▶ [WHAT YOU NEED TO DO]: Please reproduce, word for word, the stretch of the home page audit below starting at "F00.1 Low navigation" and ending at "says nothing new.".
BEGIN TEXT SEGMENT
Home Page
Primary user task: A first-time visitor is orienting themselves, deciding whether Care UK is the right organisation for their situation and which next step to take (find a home, learn about care, customer support, or careers).
~3 phone-screens of scrolling could be reclaimed on this page if these findings are addressed.
The site's entry point at 17 phone-screens. The page tries to be every page at once, eleven distinct content blocks below the hero CTA before the footer. The dark-purple section-intro panel pattern from P01 carries over here at lower density (3 panels rather than 8). Most measurements are healthier than the rest of the audit, image-jump rate is 29% rather than 77%, body type is dominated by a 16 px default, but the page's role as a wayfinding doorway is diluted by content that belongs on dedicated hubs.
Most of the home page’s measurements are healthier than the rest of the audit. The single H1 sits at the top, body type is overwhelmingly 16 px, only 29 % of images load without explicit dimensions (the rest of the audit averaged 77 %), and there’s no horizontal scroll. The pattern problem is structural rather than micro-typographic, the page is doing more than its primary task asks of it.
Page-specific findings
F00.2 High density The home page does more than orient the visitor
The user lands here to orient themselves and pick a next step (find a care home, careers, customer support, contact). Below the hero CTA the page runs through eleven distinct content blocks before the footer: an intro paragraph, a "Where do I start?" panel, a "Finding the perfect home" CTA card, an embedded video, four "Types of care" tiles, an awards carousel, a "We're committed to the highest standards" section, three "Help & advice" article cards, three news cards, and a careers signpost. Each block in isolation is reasonable. The cumulative effect is that the home page tries to be every page at once. A first-time visitor scrolls 17 phone-screens of mixed content before reaching the footer.
F00.1 Low navigation "Welcome to Care UK" appears as both an H2 and an H3
The same wording, "Welcome to Care UK", appears as an H2 at the top of the intro section (y=504) and again as an H3 on the embedded video card label (y=2505). The screen reader heading rotor reads two welcomes and the page outline carries an extra entry that says nothing new.
END TEXT SEGMENT
BEGIN INFORMATION SUPPLIED
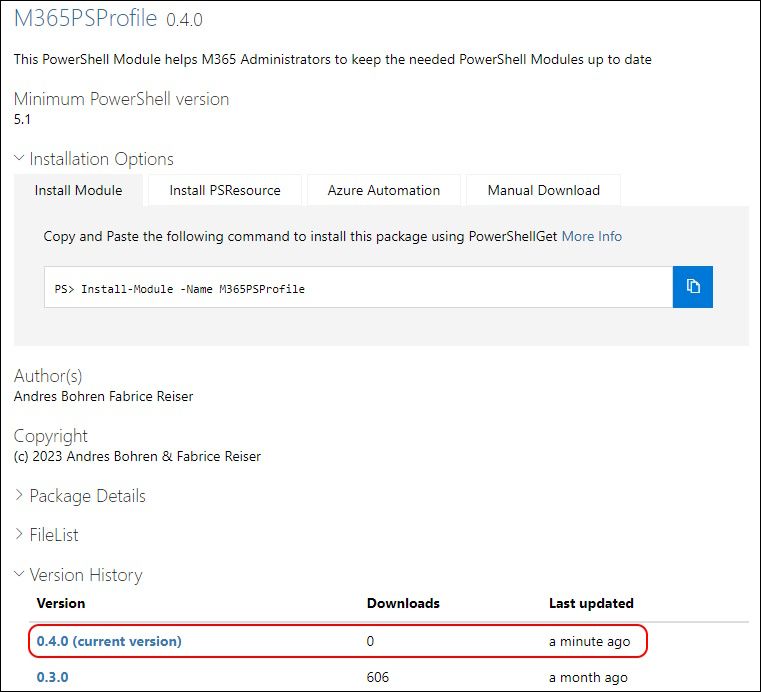Expand the Package Details heading
This screenshot has height=692, width=761.
tap(87, 496)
END INFORMATION SUPPLIED
▶ [ANSWER BELOW]:
F00.1 Low navigation "Welcome to Care UK" appears as both an H2 and an H3
The same wording, "Welcome to Care UK", appears as an H2 at the top of the intro section (y=504) and again as an H3 on the embedded video card label (y=2505). The screen reader heading rotor reads two welcomes and the page outline carries an extra entry that says nothing new.